I just read the original paper in question and this article is quite selective in their quoting. Also, it absolutely does not say sex-ed classes caused more teen pregnancy, it rather took aim at a particular government program.

If the author's suspicions are correct, then that program was a waste of money and easy access to contraceptives to teens increases teen pregnancy rates. They do not say that comprehensive sex-ed doesn't work.

For starters, these are not cuts to sex-ed but to a particular project, the Teen Pregnancy Strategy:

To tackle the problem, in 1999, the U.K. Government launched the Teenage Pregnancy Strategy, a major programme aimed at halving the under-18 conception rate in England by the year 2010.

This was an initiative to expand access to information and give easy access to contraceptives to teenagers:

The cornerstones of the Strategy were expanding access to sexual and relationships education (SRE) and contraception for young people.
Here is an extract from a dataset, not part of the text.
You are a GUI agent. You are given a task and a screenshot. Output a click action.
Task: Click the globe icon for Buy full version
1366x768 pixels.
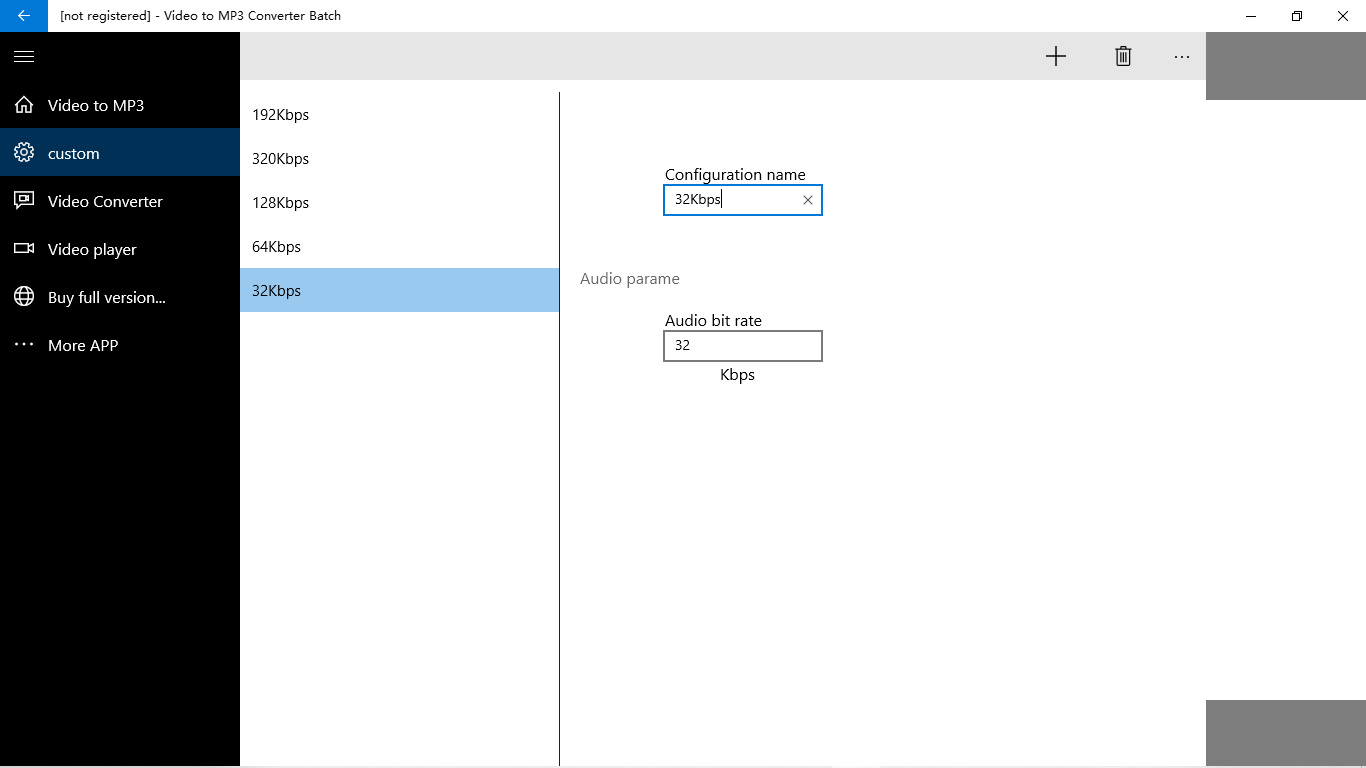24,297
The access to information part consists of (not all of it is sex-ed classes):

Typical projects included employing local teenage pregnancy co-ordinators, opening sexual health clinics aimed at young people (often based in schools), and increasing SRE provision within schools.

Teens had sex-ed before the project and still had sex-ed after the cuts, this was something that came on top of that.

The authors seem to suspect that the giving teens the easy access to contraceptives is what was not helping:

For instance, increased contraceptive use has been argued to increase sexual-risk taking

There are other factors that could affect the fall of teen pregnancy and the authors recognize as such:

It is well-established that socio-economic factors such as poverty, economic welfare and education are significant determinants of teen conception rates and changes in such factors may be obscuring the impact of expenditure cuts at an aggregate level.

Their beef is with throwing money at this particular program not sex-ed in general. They cite another study that concluded that improvements in sexual education in schools reduced pregnancy rates:

For example, Girma and Paton (2014) demonstrate that improvements in school education played a significant role in the fall in conception rates up to 2012.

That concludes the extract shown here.